Understanding debt-to-income ratios

The debt-to-income (DTI) ratio describes the ratio of your total debt relative to your total gross income.

What is a debt-to-income ratio?

Your DTI ratio is calculated by dividing your total debt by your total gross income.

It shows you how many more times your debt is in relation to your total gross income. For example, a DTI of five means your debt is five times your total gross income.

The Reserve Bank of New Zealand (RBNZ) is New Zealand’s central bank, and it supervises all registered banks operating in the country.

In April 2023, RBNZ introduced the DTI framework for Residential Mortgage Lending and are proposing the introduction of DTI restrictions from mid-2024. When activated, it will set limits on the amount of high DTI loans we're allowed to approve.
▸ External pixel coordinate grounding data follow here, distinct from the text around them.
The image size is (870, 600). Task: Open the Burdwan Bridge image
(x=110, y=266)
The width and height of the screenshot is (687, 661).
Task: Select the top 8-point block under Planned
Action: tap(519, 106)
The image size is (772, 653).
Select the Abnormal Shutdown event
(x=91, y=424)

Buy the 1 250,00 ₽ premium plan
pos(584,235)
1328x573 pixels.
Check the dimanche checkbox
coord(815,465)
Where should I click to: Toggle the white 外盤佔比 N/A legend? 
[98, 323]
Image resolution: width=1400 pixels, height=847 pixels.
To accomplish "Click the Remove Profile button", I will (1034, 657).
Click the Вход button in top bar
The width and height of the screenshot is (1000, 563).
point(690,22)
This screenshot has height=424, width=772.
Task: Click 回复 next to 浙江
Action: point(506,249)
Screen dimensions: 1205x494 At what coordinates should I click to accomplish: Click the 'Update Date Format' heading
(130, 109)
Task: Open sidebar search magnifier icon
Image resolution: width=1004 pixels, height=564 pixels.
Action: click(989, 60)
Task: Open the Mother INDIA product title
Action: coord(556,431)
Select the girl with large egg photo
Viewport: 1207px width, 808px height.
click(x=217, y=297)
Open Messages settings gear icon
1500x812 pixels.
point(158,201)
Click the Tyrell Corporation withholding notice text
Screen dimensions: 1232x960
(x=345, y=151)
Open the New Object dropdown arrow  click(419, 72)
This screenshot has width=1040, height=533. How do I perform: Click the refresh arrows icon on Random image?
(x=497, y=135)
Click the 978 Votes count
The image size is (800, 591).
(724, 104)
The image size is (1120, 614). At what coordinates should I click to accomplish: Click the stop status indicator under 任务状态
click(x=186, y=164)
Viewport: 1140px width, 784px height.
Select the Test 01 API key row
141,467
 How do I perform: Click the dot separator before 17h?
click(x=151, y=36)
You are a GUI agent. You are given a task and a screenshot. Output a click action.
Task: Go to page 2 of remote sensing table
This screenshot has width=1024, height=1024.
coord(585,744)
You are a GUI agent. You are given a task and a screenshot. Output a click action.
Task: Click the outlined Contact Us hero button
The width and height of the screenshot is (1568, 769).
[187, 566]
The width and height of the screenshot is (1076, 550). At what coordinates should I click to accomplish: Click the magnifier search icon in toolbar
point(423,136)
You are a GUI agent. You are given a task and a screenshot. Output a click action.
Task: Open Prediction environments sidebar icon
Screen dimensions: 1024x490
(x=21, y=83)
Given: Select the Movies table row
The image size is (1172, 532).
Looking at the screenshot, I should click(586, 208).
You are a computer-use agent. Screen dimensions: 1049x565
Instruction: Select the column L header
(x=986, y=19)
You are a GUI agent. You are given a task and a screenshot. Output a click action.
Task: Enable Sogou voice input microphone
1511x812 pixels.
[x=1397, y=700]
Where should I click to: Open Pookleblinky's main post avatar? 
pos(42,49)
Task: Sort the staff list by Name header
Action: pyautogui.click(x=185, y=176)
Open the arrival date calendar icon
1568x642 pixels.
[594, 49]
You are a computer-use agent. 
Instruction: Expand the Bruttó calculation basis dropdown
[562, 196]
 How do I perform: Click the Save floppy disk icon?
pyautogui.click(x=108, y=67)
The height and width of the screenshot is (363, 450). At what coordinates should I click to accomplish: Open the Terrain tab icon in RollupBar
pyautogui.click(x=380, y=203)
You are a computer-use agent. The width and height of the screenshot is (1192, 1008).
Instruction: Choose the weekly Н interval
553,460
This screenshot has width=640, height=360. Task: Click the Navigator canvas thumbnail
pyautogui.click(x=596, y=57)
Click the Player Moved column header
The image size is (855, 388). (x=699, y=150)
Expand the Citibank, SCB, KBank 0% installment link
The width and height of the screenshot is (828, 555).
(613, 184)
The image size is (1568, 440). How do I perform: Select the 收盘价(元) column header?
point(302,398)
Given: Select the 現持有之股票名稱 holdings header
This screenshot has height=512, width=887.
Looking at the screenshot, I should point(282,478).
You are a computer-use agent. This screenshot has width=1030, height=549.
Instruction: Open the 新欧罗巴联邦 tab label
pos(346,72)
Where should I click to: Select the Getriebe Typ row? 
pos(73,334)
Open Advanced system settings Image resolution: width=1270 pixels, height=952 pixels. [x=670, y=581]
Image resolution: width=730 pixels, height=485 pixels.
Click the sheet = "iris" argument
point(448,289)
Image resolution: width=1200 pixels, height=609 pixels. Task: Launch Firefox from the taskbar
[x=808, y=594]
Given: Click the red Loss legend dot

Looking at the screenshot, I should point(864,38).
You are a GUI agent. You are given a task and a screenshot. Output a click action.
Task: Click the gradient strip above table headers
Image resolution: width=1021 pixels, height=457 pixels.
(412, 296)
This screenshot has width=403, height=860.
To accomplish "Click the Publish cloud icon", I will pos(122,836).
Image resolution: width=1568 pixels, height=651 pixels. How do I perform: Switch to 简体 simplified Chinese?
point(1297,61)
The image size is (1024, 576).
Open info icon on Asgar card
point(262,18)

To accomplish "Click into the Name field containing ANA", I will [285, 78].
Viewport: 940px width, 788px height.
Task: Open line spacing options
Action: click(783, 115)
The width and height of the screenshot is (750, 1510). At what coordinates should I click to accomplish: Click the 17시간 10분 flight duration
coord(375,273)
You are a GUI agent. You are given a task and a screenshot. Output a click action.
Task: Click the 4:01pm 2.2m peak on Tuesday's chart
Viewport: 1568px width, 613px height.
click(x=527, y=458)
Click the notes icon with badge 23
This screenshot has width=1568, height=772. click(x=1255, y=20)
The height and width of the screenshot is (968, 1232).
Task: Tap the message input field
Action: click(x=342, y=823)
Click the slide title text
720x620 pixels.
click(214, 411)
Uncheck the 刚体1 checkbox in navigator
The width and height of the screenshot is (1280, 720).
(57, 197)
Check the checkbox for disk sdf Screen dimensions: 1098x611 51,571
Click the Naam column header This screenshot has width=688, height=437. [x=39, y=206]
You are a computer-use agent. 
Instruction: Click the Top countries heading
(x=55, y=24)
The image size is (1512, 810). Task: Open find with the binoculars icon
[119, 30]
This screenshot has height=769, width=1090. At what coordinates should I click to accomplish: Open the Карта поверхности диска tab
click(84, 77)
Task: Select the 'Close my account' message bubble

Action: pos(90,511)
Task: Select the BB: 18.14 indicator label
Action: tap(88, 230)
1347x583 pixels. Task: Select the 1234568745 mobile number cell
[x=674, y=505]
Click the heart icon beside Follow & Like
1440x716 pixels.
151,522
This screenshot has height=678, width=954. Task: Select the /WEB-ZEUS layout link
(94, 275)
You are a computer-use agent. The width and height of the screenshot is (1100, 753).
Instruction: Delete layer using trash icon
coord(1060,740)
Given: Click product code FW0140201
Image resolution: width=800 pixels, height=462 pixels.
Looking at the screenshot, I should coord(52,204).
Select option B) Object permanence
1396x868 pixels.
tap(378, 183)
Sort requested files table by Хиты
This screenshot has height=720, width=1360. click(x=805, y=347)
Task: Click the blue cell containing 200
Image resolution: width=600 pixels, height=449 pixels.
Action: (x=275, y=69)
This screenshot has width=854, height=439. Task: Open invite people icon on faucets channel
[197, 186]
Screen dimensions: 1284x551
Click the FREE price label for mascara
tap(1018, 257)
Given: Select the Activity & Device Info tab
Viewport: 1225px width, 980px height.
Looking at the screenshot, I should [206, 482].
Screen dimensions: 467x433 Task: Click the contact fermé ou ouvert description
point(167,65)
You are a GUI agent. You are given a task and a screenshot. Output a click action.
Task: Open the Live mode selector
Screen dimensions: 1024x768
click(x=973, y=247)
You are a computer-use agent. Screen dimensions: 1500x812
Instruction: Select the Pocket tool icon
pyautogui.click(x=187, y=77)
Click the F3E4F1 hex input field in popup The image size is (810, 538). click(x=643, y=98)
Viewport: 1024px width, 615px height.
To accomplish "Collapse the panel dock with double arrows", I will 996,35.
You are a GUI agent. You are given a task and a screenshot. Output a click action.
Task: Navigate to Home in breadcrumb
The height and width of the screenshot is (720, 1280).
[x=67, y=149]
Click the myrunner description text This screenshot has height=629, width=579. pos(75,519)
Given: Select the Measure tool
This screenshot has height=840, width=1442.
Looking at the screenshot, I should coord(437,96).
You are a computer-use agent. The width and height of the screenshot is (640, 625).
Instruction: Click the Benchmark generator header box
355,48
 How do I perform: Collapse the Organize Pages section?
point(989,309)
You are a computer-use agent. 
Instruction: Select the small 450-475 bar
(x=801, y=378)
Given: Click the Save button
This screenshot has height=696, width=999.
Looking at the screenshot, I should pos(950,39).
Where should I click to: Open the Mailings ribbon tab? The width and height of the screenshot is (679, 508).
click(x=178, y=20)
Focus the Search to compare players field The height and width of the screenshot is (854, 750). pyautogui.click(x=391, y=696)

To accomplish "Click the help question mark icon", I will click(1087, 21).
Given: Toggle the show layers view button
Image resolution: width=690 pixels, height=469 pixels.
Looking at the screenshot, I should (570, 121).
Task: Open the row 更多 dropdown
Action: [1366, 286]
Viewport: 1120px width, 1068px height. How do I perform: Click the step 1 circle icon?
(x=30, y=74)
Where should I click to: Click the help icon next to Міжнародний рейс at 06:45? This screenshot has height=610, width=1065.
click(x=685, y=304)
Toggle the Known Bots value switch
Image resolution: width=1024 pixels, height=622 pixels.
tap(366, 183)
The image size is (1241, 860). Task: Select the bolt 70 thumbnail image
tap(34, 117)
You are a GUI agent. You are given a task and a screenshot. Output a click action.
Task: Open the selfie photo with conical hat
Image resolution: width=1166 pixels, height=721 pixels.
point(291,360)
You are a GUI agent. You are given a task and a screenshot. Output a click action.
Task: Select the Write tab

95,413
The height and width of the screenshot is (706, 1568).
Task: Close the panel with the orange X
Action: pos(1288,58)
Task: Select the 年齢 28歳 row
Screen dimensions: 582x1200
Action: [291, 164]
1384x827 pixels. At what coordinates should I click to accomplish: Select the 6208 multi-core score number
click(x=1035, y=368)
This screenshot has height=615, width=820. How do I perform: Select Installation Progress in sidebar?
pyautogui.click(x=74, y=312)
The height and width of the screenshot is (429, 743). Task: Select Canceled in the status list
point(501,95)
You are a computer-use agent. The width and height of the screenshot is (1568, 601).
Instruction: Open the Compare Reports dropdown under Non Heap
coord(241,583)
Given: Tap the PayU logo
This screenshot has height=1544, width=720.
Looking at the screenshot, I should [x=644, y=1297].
This, together with loan-to-value ratio (LVR) restrictions, are intended to help support financial stability by limiting higher-risk home loans, therefore reducing the likelihood of a future housing-related financial crisis

Working out your DTI ratio

Your total debt will include things such as any existing home loans, personal debts (e.g. car loans), and student loans, as well as the limits of any credit cards and overdrafts, plus any new loans being considered. Your total gross income will include your annual salary, rental income and other extra income you receive.

For example, if you have a total debt of $500,000 and your total gross income is $80,000, your DTI ratio is 6.25. This means your total debt is 6.25 times your total gross income.